Epigallocatechin-3-gallate (EGCG) is the main polyphenolic constituent in green tea and is believed to function as an antioxidant. However, increasing evidence indicates that EGCG produces reactive oxygen species (ROS) and subsequent cell death. In this study, we investigated the prooxidative effects of EGCG on the HIT-T15 pancreatic beta cell line. Dose-dependent cell viability was monitored with the cell counting kit-8 assay, while the induction of apoptosis was analyzed by a cell death ELISA kit and comet assay. Extracellular H(2)O(2) was determined using the Amplex Red Hydrogen Peroxide Assay Kit. Intracellular oxidative stress was measured by fluorometric analysis of 2',7'-dichlorofluorescin (DCFH) oxidation using DCFH diacetate (DA) as the probe.
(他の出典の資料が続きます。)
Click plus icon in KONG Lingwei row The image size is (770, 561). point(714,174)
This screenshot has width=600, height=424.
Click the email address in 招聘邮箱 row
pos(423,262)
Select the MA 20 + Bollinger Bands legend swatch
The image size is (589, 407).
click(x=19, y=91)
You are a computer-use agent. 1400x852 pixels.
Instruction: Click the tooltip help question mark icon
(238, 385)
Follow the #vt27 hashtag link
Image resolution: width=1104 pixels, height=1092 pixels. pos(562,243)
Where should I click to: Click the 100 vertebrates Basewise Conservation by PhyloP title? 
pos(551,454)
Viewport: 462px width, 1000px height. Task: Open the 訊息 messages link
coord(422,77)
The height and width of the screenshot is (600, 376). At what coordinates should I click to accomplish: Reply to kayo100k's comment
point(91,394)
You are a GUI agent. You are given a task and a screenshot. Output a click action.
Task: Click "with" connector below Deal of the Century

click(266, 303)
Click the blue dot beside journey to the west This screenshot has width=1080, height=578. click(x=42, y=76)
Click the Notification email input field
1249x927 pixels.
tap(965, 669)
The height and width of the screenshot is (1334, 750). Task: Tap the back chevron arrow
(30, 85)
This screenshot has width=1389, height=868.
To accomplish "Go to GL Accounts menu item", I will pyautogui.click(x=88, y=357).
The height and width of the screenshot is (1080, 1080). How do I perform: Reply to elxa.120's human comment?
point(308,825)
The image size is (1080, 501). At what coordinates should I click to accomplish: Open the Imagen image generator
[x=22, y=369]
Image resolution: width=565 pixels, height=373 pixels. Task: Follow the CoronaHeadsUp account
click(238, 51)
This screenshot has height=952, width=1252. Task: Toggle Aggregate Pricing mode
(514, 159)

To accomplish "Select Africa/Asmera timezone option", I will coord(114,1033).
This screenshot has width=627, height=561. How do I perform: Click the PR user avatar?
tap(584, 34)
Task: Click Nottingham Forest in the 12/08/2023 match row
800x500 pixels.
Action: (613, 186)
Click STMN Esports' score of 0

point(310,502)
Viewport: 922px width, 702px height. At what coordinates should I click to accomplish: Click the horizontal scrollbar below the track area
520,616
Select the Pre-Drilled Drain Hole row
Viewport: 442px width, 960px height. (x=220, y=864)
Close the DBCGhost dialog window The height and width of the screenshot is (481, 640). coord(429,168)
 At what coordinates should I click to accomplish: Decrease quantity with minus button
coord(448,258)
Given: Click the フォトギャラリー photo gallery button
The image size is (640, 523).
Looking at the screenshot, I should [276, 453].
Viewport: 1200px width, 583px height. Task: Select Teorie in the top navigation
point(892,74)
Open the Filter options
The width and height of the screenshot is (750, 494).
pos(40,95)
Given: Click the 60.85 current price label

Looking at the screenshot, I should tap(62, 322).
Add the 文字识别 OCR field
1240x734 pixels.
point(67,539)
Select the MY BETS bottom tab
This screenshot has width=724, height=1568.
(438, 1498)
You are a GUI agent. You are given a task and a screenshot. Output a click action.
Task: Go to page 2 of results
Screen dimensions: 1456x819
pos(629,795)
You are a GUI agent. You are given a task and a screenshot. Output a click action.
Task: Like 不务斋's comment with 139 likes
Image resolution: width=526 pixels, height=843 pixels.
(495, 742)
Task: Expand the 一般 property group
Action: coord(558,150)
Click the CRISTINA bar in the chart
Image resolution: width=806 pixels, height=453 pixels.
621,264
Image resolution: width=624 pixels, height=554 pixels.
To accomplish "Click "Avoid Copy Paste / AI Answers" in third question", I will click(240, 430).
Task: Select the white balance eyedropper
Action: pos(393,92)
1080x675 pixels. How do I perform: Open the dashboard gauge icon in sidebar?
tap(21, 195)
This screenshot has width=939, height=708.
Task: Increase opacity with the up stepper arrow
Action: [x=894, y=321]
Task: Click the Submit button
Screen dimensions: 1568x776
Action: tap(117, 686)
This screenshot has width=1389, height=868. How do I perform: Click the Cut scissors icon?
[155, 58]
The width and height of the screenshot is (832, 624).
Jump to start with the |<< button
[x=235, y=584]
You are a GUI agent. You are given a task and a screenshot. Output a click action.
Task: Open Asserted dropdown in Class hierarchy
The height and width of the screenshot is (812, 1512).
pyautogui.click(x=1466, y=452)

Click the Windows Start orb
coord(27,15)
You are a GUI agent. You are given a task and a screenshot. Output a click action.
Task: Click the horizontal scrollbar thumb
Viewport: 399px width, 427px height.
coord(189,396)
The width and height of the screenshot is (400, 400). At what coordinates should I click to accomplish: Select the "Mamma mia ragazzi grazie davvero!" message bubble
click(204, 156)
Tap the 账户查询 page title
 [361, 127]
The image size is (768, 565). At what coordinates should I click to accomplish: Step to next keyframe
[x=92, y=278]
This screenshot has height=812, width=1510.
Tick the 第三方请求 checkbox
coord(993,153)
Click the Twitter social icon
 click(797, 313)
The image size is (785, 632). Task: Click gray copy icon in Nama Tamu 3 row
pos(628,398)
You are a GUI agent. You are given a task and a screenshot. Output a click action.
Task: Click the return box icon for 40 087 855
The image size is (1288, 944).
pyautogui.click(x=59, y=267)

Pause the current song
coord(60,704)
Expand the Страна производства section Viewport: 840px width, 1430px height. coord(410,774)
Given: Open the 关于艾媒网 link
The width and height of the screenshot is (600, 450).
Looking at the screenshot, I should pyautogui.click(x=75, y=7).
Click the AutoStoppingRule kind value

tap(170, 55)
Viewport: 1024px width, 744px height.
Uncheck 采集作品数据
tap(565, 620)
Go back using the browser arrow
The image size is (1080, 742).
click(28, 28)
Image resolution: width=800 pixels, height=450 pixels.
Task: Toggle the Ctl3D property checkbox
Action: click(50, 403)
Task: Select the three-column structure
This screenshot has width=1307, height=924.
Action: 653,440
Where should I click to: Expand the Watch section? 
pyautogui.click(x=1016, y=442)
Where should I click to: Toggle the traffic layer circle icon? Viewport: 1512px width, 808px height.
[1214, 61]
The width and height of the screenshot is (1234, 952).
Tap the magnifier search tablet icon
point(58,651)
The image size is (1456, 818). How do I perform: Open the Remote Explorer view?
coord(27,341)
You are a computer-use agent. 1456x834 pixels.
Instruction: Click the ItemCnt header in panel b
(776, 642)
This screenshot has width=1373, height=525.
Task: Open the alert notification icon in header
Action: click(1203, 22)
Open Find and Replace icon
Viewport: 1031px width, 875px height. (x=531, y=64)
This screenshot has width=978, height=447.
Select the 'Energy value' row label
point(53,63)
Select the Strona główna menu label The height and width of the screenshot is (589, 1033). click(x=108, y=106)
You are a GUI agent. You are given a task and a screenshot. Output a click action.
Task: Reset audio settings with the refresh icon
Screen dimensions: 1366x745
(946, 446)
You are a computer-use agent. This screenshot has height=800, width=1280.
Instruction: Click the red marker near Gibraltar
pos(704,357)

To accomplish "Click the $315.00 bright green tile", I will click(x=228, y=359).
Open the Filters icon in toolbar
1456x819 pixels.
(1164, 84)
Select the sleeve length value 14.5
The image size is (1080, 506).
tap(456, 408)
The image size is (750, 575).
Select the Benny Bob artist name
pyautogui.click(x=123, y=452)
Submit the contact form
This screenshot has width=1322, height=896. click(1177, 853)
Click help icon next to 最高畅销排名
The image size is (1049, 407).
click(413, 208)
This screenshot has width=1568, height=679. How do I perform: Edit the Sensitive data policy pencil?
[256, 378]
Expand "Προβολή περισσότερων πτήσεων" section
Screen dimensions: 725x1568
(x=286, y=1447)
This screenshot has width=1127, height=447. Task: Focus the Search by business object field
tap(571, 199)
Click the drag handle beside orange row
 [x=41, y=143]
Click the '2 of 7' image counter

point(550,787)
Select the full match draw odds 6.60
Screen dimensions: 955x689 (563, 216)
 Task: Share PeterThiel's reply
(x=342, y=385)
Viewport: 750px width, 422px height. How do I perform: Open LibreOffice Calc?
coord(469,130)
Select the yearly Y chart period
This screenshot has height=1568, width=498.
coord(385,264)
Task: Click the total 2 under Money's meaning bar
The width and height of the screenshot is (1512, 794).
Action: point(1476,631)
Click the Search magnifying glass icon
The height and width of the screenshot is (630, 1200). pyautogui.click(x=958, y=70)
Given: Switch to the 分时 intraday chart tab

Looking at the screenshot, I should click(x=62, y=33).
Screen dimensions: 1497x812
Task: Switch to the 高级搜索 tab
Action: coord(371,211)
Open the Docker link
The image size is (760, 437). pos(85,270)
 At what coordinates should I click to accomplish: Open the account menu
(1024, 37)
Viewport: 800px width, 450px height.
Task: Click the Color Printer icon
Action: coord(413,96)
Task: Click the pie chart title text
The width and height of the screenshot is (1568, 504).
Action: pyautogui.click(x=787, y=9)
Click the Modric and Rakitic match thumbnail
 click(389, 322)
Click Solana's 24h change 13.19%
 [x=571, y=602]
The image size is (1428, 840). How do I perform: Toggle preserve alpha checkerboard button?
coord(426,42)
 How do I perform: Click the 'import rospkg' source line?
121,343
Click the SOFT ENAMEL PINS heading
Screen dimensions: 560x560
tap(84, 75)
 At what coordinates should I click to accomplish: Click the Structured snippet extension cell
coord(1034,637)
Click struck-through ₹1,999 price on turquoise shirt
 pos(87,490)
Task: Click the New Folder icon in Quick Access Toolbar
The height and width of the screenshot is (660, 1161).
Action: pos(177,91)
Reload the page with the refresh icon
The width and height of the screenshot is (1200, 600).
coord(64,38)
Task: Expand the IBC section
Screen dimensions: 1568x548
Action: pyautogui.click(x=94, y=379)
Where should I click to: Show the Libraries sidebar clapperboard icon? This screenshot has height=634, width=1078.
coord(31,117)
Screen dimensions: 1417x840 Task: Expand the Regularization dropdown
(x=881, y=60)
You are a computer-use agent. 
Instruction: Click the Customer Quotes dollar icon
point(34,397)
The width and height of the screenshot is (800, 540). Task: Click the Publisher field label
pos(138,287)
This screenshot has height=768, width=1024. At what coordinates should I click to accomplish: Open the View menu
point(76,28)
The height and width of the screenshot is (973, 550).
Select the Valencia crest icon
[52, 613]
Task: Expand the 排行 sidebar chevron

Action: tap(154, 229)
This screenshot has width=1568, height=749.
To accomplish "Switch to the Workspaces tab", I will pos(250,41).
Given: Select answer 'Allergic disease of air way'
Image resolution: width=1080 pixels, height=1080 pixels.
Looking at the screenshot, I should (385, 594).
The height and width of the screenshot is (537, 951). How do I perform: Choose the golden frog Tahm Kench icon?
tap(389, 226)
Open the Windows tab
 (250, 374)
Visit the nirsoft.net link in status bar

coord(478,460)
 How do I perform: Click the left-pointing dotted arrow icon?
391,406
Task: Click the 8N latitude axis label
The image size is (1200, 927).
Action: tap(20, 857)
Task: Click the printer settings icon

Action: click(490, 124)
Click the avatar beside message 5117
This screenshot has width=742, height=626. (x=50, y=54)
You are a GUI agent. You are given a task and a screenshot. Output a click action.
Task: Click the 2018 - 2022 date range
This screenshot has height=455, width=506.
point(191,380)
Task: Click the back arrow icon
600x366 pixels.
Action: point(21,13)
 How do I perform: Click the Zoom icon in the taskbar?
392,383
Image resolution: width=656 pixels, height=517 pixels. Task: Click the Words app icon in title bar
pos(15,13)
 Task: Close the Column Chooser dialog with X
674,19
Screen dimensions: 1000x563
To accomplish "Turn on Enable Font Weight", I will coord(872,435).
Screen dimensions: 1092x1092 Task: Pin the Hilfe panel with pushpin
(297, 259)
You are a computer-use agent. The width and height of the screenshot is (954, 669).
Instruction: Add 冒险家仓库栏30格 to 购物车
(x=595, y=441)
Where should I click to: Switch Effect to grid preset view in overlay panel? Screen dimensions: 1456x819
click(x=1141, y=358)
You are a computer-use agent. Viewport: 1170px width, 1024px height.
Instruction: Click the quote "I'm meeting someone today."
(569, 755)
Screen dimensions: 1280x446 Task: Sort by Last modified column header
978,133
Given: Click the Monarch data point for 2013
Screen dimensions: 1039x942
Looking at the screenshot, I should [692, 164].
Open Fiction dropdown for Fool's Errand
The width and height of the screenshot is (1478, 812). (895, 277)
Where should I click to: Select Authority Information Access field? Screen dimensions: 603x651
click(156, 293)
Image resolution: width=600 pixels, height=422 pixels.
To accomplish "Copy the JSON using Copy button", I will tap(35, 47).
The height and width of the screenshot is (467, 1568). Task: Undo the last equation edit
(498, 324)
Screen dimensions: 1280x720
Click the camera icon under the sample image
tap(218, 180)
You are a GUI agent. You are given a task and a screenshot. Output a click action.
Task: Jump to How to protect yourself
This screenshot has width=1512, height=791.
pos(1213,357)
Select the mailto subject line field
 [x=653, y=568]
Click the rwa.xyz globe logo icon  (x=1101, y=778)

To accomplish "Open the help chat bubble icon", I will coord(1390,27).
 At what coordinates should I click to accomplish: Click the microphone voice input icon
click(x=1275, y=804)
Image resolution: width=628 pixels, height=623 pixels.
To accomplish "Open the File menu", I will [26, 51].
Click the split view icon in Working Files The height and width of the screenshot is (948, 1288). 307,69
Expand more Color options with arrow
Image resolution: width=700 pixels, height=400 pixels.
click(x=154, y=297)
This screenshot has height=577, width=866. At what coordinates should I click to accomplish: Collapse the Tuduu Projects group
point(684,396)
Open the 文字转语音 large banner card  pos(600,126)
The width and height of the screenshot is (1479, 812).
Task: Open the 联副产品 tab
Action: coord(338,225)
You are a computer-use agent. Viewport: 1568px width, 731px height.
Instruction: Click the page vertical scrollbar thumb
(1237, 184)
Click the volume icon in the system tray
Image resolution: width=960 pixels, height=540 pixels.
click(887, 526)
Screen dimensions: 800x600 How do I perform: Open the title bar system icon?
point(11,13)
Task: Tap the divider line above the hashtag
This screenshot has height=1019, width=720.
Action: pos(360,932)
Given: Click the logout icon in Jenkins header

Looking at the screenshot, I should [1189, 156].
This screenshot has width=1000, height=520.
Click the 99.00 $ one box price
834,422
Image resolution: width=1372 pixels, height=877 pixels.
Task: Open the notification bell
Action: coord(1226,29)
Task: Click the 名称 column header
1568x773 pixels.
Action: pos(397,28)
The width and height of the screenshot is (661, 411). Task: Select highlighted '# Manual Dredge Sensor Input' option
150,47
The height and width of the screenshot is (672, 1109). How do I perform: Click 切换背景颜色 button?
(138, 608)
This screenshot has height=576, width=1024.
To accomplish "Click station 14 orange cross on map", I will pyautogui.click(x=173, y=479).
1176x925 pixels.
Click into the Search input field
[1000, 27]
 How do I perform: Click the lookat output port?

Treatment with EGCG (5-100 microM) decreased the viability of pancreatic beta cells, caused concomitant increases in apoptotic cell death, and increased the production of H(2)O(2) and ROS. Catalase, the iron-chelating agent diethylenetriaminepentaacetic acid, and the Fe(II)-specific chelator o-phenanthroline all suppressed the effects of EGCG, indicating the involvement of both H(2)O(2) and Fe(II) in the mechanism of action of EGCG. The antioxidant N-acetyl-cysteine and alpha-lipoic acid also suppressed the effects of EGCG. Furthermore, EGCG did not scavenge exogenous H(2)O(2), but rather, it synergistically increased H(2)O(2)-induced oxidative cell damage in pancreatic beta cells. Together, these findings suggest that in the HIT-T15 pancreatic beta cell line, EGCG mediated the generation of H(2)O(2), triggering Fe(II)-dependent formation of a highly toxic radical that in turn induced oxidative cell damage.
医師のための臨床サポートサービス
ヒポクラ x マイナビのご紹介
無料会員登録していただくと、さらに便利で効率的な検索が可能になります。